- DATA SHOWN
----

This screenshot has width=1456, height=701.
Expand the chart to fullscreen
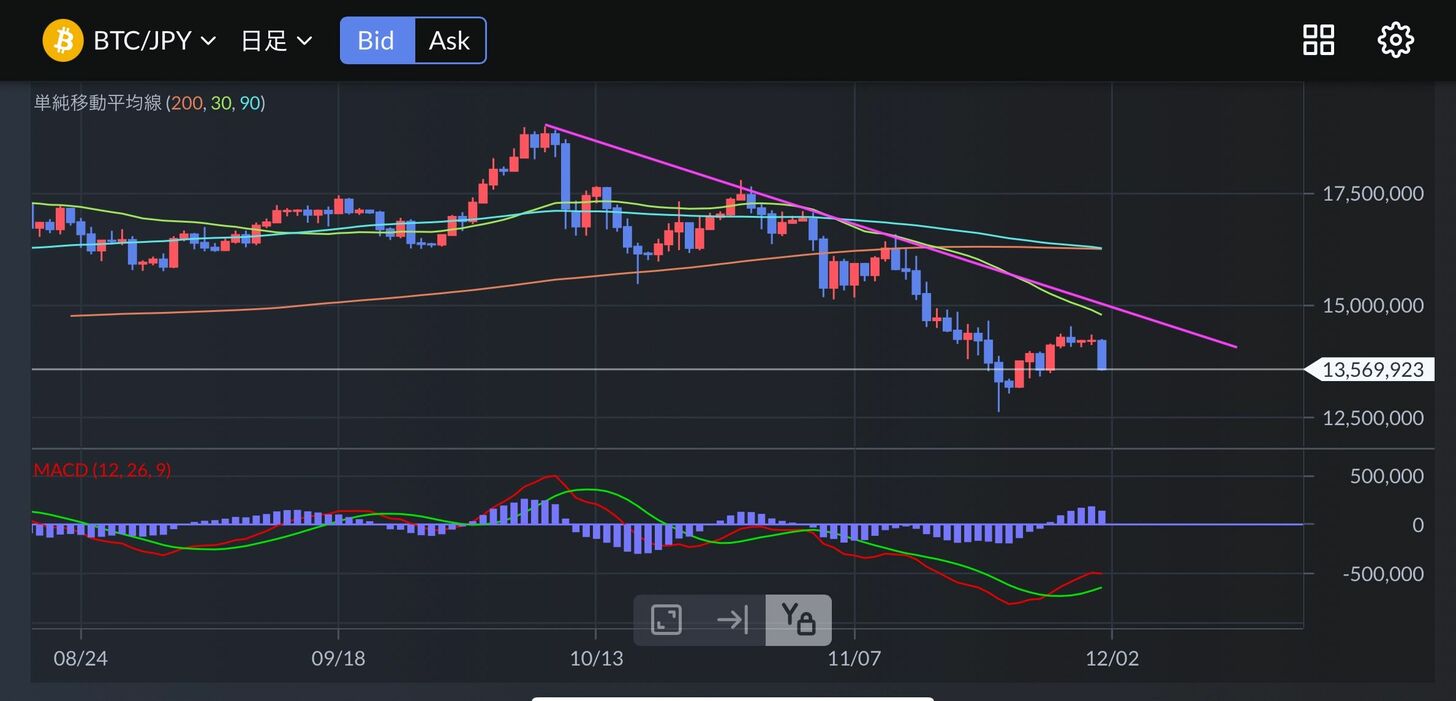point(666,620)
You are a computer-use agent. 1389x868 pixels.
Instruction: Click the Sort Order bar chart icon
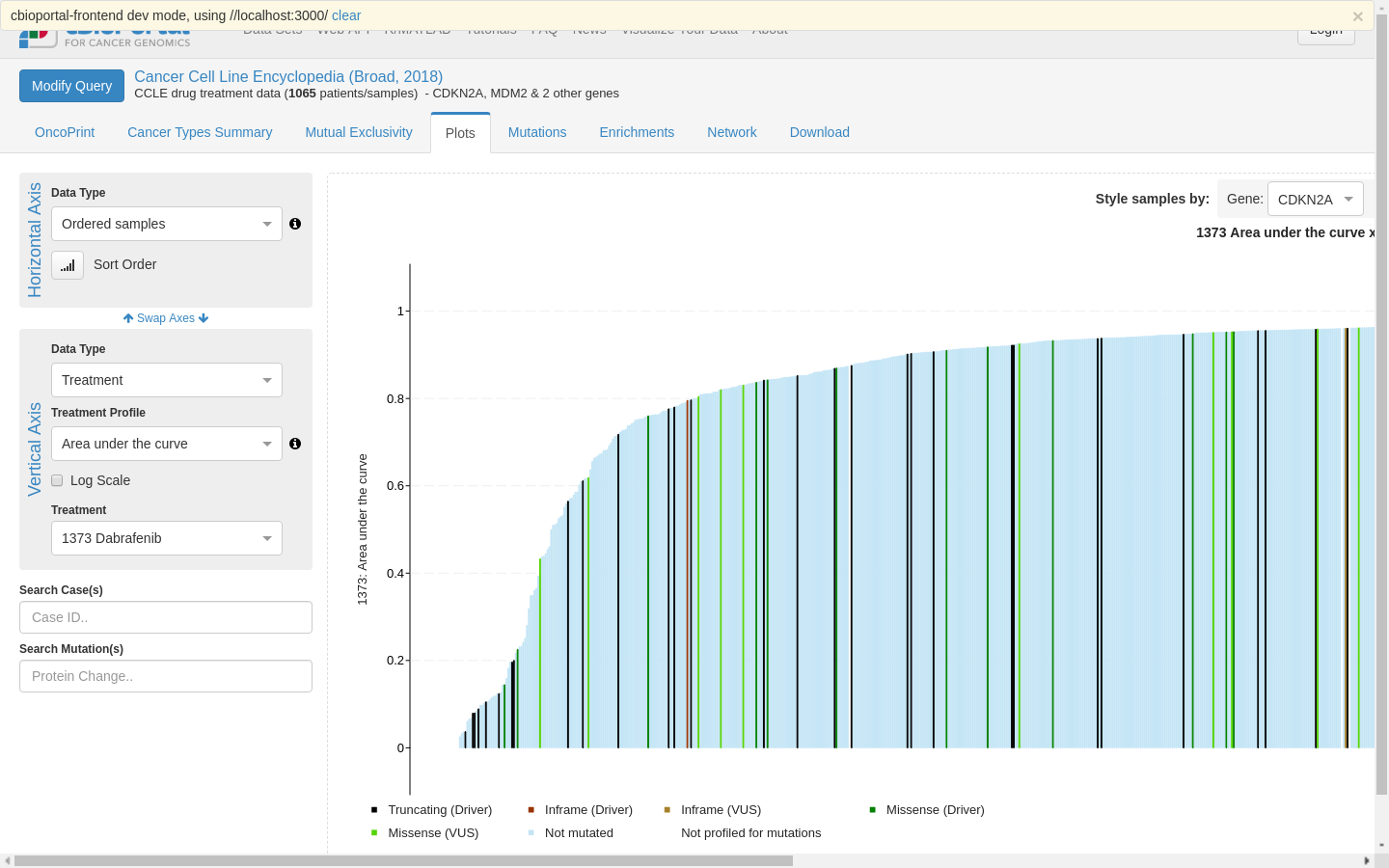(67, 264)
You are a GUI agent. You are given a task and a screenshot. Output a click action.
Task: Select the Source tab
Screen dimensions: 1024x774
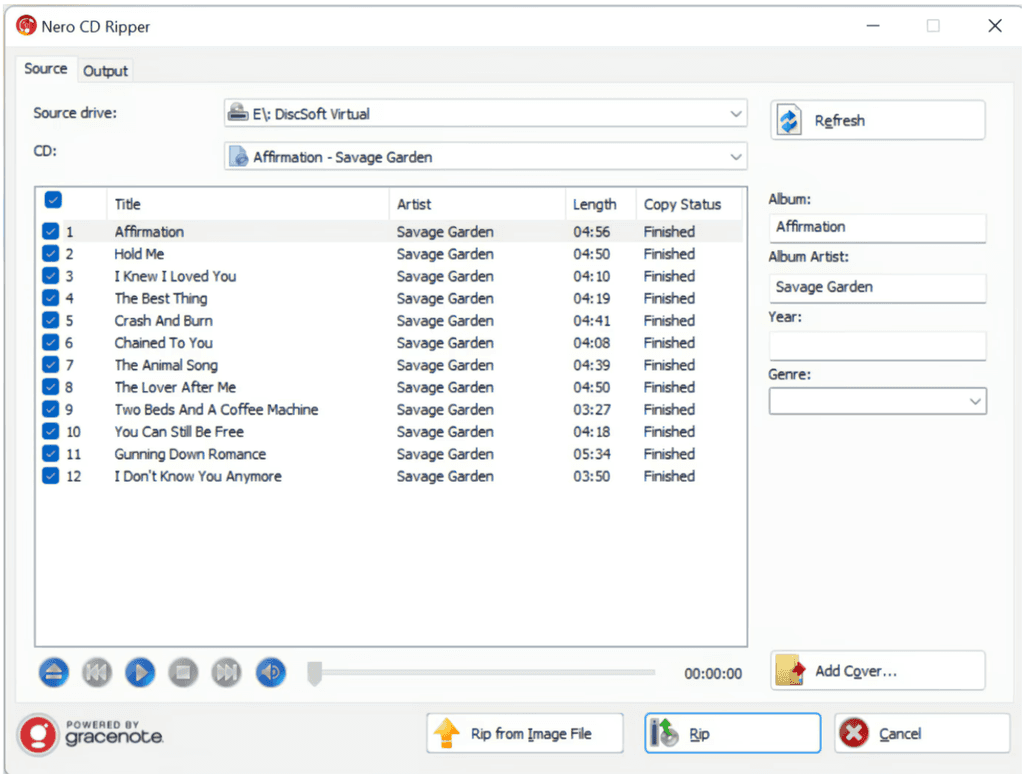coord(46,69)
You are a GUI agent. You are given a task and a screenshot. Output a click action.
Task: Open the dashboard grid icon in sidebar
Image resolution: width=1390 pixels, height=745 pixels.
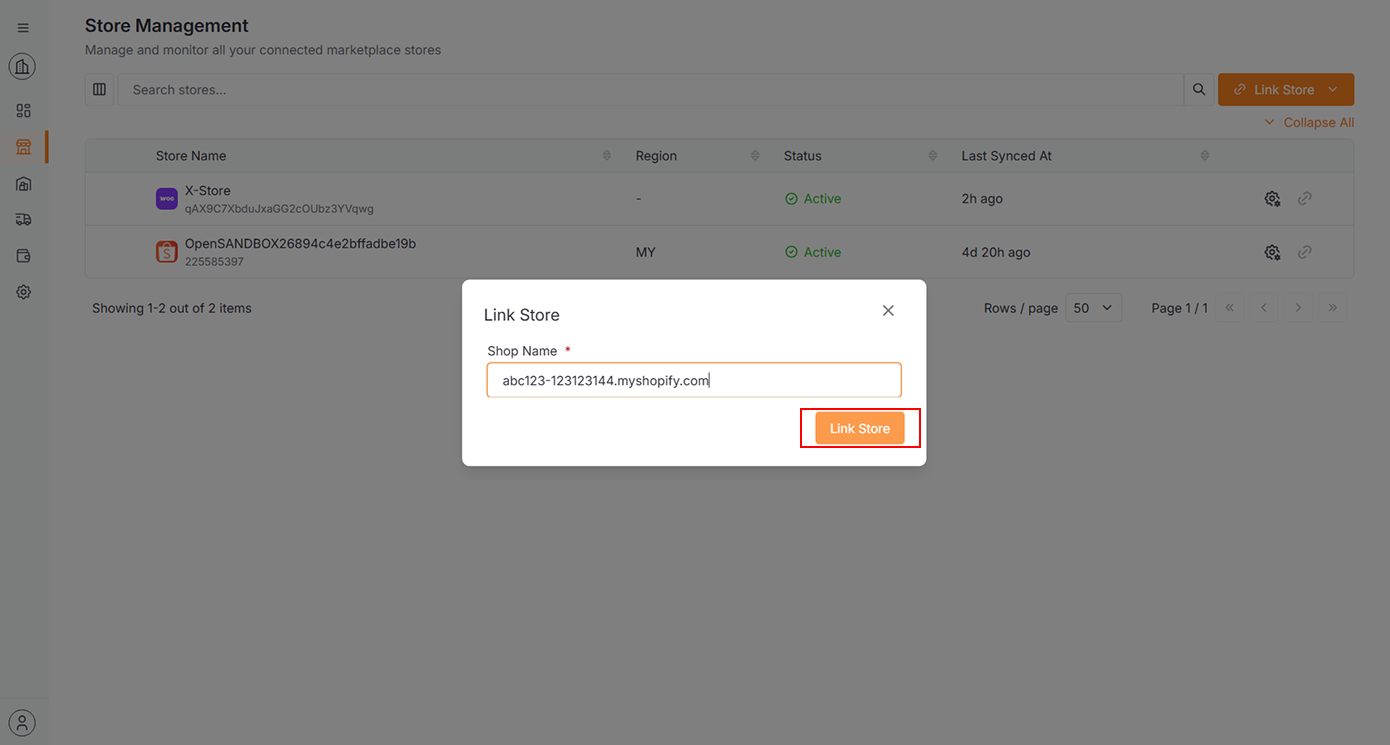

----

- WORK REQUIRED
Please rewrite every line of the material above as a numbered list, skipping blank lines and leaving out the pictures.

- ANSWER TO THIS EXERCISE
1. This screenshot has width=1456, height=701.
2. Expand the chart to fullscreen
3. point(666,620)
4. You are a computer-use agent. 1389x868 pixels.
5. Instruction: Click the Sort Order bar chart icon
6. (67, 264)
7. You are a GUI agent. You are given a task and a screenshot. Output a click action.
8. Task: Select the Source tab
9. Screen dimensions: 1024x774
10. coord(46,69)
11. You are a GUI agent. You are given a task and a screenshot. Output a click action.
12. Task: Open the dashboard grid icon in sidebar
13. Image resolution: width=1390 pixels, height=745 pixels.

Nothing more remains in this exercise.